- What needs to be done
From the data below, return the exact lines starting at the line containing "Task: Hide the 注意脚下花草 text layer" and ending at the line containing "Task: Click the MA indicator chart icon", both included, and nothing else.

Stored data:
────────────────
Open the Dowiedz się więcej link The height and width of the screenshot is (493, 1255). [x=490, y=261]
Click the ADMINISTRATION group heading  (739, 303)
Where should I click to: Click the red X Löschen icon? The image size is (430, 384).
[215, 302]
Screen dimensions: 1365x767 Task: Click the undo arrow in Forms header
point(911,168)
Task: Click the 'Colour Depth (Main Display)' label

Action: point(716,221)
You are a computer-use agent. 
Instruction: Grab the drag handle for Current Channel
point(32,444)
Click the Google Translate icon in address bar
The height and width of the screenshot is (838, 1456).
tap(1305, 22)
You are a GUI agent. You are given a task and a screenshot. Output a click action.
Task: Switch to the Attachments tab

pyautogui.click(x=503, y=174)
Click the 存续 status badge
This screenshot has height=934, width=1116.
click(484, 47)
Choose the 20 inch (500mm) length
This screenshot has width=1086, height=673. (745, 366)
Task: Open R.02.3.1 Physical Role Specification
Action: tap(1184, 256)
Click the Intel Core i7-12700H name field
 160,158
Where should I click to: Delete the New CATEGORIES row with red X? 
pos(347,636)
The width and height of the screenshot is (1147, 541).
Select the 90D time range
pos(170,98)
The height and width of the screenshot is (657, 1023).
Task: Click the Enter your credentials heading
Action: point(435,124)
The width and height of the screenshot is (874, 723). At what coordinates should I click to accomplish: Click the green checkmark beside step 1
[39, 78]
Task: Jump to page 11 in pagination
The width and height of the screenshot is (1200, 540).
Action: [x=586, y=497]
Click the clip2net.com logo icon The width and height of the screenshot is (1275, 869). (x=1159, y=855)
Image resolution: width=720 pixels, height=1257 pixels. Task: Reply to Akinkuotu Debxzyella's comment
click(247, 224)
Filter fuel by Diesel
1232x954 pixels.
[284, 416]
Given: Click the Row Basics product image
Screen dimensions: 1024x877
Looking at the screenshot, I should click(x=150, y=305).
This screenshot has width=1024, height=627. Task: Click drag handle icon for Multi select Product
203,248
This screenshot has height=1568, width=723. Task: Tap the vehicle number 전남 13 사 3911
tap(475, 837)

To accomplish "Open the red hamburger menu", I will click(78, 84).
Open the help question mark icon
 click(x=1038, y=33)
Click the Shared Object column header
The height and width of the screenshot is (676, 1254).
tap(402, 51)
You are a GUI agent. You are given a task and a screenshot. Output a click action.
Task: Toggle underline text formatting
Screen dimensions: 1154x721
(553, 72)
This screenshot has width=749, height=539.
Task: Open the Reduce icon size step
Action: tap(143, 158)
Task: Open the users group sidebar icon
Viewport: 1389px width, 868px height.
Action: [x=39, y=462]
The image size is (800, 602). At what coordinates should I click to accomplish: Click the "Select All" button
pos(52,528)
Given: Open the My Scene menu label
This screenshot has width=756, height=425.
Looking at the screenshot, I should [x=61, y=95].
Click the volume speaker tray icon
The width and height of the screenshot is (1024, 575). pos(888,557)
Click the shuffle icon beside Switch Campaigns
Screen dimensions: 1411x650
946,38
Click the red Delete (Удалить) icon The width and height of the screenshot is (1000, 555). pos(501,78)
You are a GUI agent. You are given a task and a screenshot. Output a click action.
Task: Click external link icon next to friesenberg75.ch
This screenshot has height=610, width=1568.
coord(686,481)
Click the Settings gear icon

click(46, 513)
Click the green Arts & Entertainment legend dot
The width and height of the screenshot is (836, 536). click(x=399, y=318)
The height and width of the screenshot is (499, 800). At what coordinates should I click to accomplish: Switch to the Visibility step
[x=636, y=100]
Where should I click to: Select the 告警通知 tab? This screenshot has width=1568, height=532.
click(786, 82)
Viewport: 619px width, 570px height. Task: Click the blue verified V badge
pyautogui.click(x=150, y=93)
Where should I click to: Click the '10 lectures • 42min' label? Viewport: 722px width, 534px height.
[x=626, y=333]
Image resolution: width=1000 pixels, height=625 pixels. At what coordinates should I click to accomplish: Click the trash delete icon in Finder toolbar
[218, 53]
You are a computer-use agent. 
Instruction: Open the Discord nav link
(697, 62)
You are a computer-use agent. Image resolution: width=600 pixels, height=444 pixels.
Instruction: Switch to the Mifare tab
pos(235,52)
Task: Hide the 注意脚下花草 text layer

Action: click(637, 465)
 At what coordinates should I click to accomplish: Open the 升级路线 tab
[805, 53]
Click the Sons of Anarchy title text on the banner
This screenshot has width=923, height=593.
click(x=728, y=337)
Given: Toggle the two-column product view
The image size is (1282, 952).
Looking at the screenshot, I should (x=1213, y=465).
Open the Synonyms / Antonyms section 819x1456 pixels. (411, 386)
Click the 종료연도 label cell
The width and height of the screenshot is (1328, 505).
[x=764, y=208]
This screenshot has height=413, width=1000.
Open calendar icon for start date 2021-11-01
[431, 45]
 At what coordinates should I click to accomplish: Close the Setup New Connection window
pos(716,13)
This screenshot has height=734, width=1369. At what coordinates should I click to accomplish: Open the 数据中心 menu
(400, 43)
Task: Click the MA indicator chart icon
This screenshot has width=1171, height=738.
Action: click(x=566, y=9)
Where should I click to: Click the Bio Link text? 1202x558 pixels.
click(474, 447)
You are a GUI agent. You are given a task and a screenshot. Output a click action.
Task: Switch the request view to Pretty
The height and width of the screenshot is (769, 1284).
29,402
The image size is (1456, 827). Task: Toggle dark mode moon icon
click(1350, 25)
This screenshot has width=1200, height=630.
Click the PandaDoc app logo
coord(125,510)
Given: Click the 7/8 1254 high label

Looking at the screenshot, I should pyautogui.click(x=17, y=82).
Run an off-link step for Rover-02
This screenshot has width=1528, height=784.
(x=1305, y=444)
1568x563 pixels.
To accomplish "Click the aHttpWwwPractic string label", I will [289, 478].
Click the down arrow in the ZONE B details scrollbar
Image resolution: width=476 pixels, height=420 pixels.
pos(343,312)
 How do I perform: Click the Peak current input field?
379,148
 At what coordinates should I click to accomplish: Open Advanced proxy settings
────────────────
- Written reply
Task: Hide the 注意脚下花草 text layer

Action: click(637, 465)
 At what coordinates should I click to accomplish: Open the 升级路线 tab
[805, 53]
Click the Sons of Anarchy title text on the banner
This screenshot has width=923, height=593.
click(x=728, y=337)
Given: Toggle the two-column product view
The image size is (1282, 952).
Looking at the screenshot, I should (x=1213, y=465).
Open the Synonyms / Antonyms section 819x1456 pixels. (411, 386)
Click the 종료연도 label cell
The width and height of the screenshot is (1328, 505).
[x=764, y=208]
This screenshot has height=413, width=1000.
Open calendar icon for start date 2021-11-01
[431, 45]
 At what coordinates should I click to accomplish: Close the Setup New Connection window
pos(716,13)
This screenshot has height=734, width=1369. At what coordinates should I click to accomplish: Open the 数据中心 menu
(400, 43)
Task: Click the MA indicator chart icon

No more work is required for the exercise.